I slowly climbed the stairs, frightened I might fall with the candle dangling from one of my hands that supported the tray.

Grandmother had got up and she told me to put the tray on the sewing table in the gallery. We all three sat on the bench facing the fruit orchard, and Cry-Baby started dunking biscuits in her milk, I did likewise and Grandmother still said she wasn’t hungry. We stayed silent for a time, until we heard somebody running towards the house.

It was Quirze, who ran into the house without glancing at the balustrade where Cry-Baby and I were standing, our mouths full.

“Sit down, sit down…” Grandmother urged. “Quirze will be here any minute and we can go to bed right away.”

“Won’t anyone else be coming?” asked Cry-Baby.

“Father Tafalla will take his time, that is, if he comes,” replied Grandmother. “He’s the only one who doesn’t go out at night to give the last rites to the dying. He tells the other monks to go.
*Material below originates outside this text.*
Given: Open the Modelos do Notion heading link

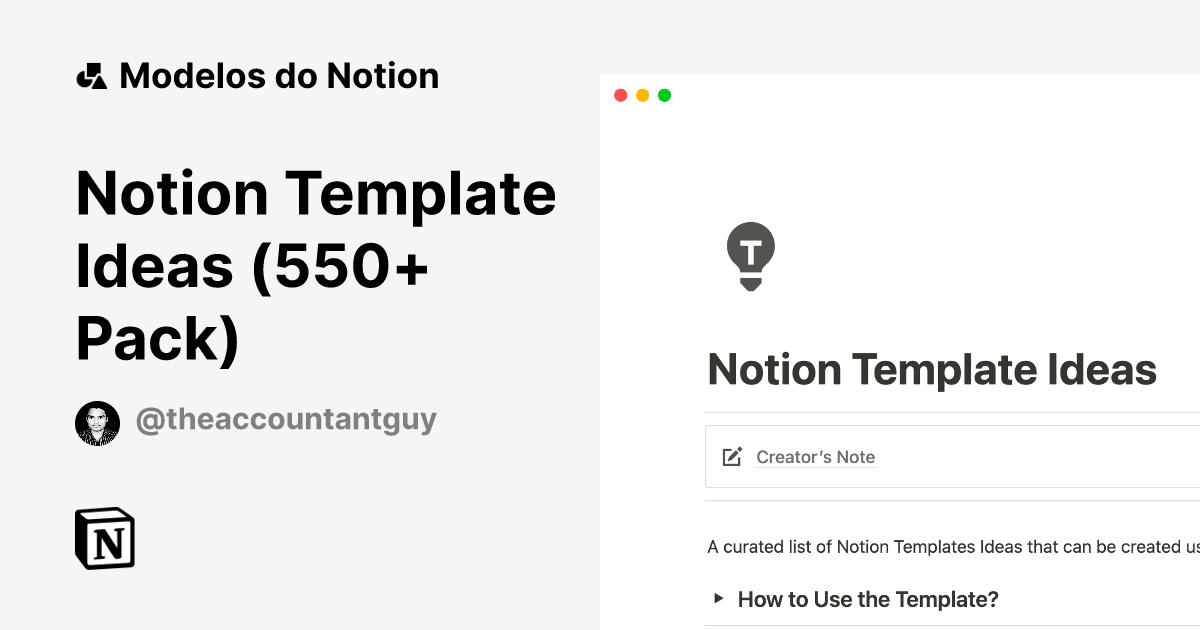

And as he informed us one day, he advises them not to hurry when it’s their turn, to take their time getting up if they are in bed, to give their faces a good wash to wake themselves up and dress properly against the cold if it’s winter or the heat if it’s summer… And when we asked him why he took it so calmly, what if they didn’t hurry and arrived at the sick person’s bedside when he’d already cocked his toes up, he replied that families who sent out an alarm call in the middle of the night would have had days, weeks and even months to ask a priest to bring the dying individual the last rites, Eucharist and unguents, but they always did it in a rush at untimely hours because they were slothful and apathetic and didn’t altogether believe in the healing power of the sacrament; for them the Eucharist or extreme unction were like the last port of call, the end, the final farewell, the last sacraments that meant nothing else could be done, and that’s why they waited until the very last moment and it never occurred to them that the Saint Camillus community also dealt with bodily health, doctors of bodies and souls, healers and curers, and when they came to the bed of the dying they should have clear heads so as to decide whether to call a doctor, take the sick to hospital or give them an injection, if that was in order, so they couldn’t be half-asleep, or risk exposing themselves to catching cold or to gusty winds and return to the monastery ill themselves, every monk was needed, they had lots of work and couldn’t fall sick or give up their toil in the monastery or outside, because the convent is also a hospital full of ill…”

Grandmother rambled on, rather deliriously, as if she was afraid of the silence that would start to pressurize us if she shut up and was afraid of what we might ask Quirze now he was back.